「しんぶん赤旗」2011/6/28
有明海訴訟 開門認めぬ不当判決
 ”高裁判決ゆるがない”原告新たなたたかい決意

 国営諫早湾干拓事業(長崎県諫早市)で設置された潮受け堤防排水門の開門を求めた「よみがえれ!有明海」裁判の小長井・大浦訴訟で27日、長崎地裁(須田啓之裁判長)は開門請求を棄却する不当判決を出しました。原告団・弁護団は、控訴する方針です。

  須田裁判長は、堤防閉め切りと諫早湾無いでのアサリ養殖業の漁場環境悪化やタイラギ(二枚貝の一種)の漁獲量減少の因果関係を否定。湾内の小長井漁協(諫早市)の漁民が受けた被害も「漁業補償契約に基づく漁業行使権の一部放棄及び制限の範囲を超える侵害をもたらすものであったかどうかは明らかではない」とし、事業の公共性を理由に「開門請求は認められない」としました。

 一方、佐賀県有明海漁協大浦支所(佐賀県太良町)の原告15人には、補償を上回る被害があったとして国に損害賠償を命じました。
 副団長の平方宣清さん=佐賀県有明海漁協大浦支所=は「漁業被害があるのに開門請求が認められないのは納得できません。開門こそ有明海の本当の再生につながります。開門の実現までたたかい続けます」と語りました。

 弁護団長の馬奈木昭雄弁護士は「不当極まりない判決で、強い憤りをもって受け止めている。この判決をもってしても開門を命じた福岡高裁判決(昨年12月確定)は揺るがない。広範な世論を広げ一日も早い開門実現を勝ち取りたい」と述べました。


「非常識な判決」
 報告集会で批判続出

 国営諫早湾干拓事業(長崎県諌早市)の潮受け堤防の開門を求める「よみがえれ!有明訴訟」で27日、漁民の開門の願いに背を向けた長崎地裁判決には、閉廷後の原告側集会で批判が相次ぎました。

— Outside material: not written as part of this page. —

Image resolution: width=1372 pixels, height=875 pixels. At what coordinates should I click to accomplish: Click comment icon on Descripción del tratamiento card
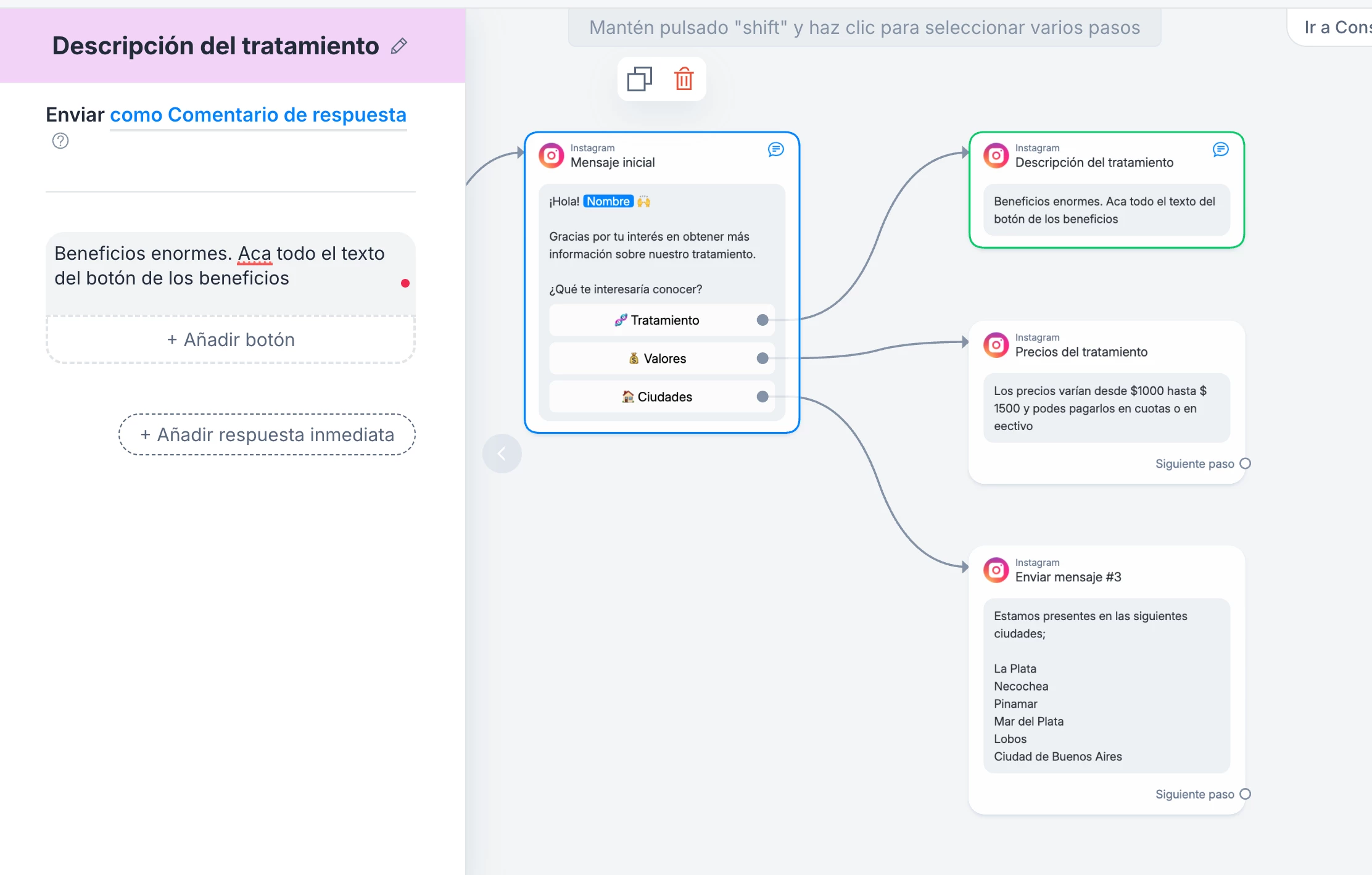click(x=1220, y=149)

 馬奈木昭雄弁護団長は、開門を認めず、大浦漁協の損害賠償請求は認める一方、小長井漁協には認めないという判決について「非常識な判決」と批判しました。「開門訴訟は漁民の利益だけでなく、開門によって有明地域をよみがえらせるためのたたかい」として、開門は農業者の利益でもあることを強調しました。

 原告団長の松永秀則さん(小長井漁協理事)は「残念な判決。悔しくてならない」と語りました。副団長の平方宣清さんは「漁業者の声よりも行政の声を聞くのかと、漁民の状況を理解しない判決に憤りを感じています」と怒りをあらわにしました。


事態混乱させるだけ 判決受け弁護団が声明

「よみがえれ!有明訴訟」弁護団は27日、小長井・大浦訴訟での長崎地裁による開門請求棄却の不当判決を受け声明を発表しました。

 声明は地裁判決を「いたずらに事態を混乱させるだけの不当判決」と批判。一方、確定した福岡高裁判決によって開門が国の義務となっており「今回の不当判決によって、国の開門義務が消え去るものではない」と指摘しています。

 巨額の対策工事費を示す一方で工期を明らかにしない「アセス素案」を提示するなどした国のこれまでの対応を強く批判するとともに、国に対し、苦境に陥っている漁民の悲惨な現実に正面から向き合い、開門協議に誠実に応じるよう求めています。



 諫早湾干拓事業と開門請求訴訟 国営諫早湾干拓事業は、「防災機能の強化」「優良農地の造成」を目的に1986年に着工。工事中から漁業被害が起き、潮受け堤防の閉め切り(97年)以降、ノリの大凶作など「有明海異変」と呼ばれる大規模な漁業被害が発生しています。2002年に佐賀県などの有明海漁民が開門を求め提訴。

 一審佐賀地裁(08年6月)は開門命令。福岡高裁(10年12月)も国の控訴を棄却し、国の開門義務が確定しています。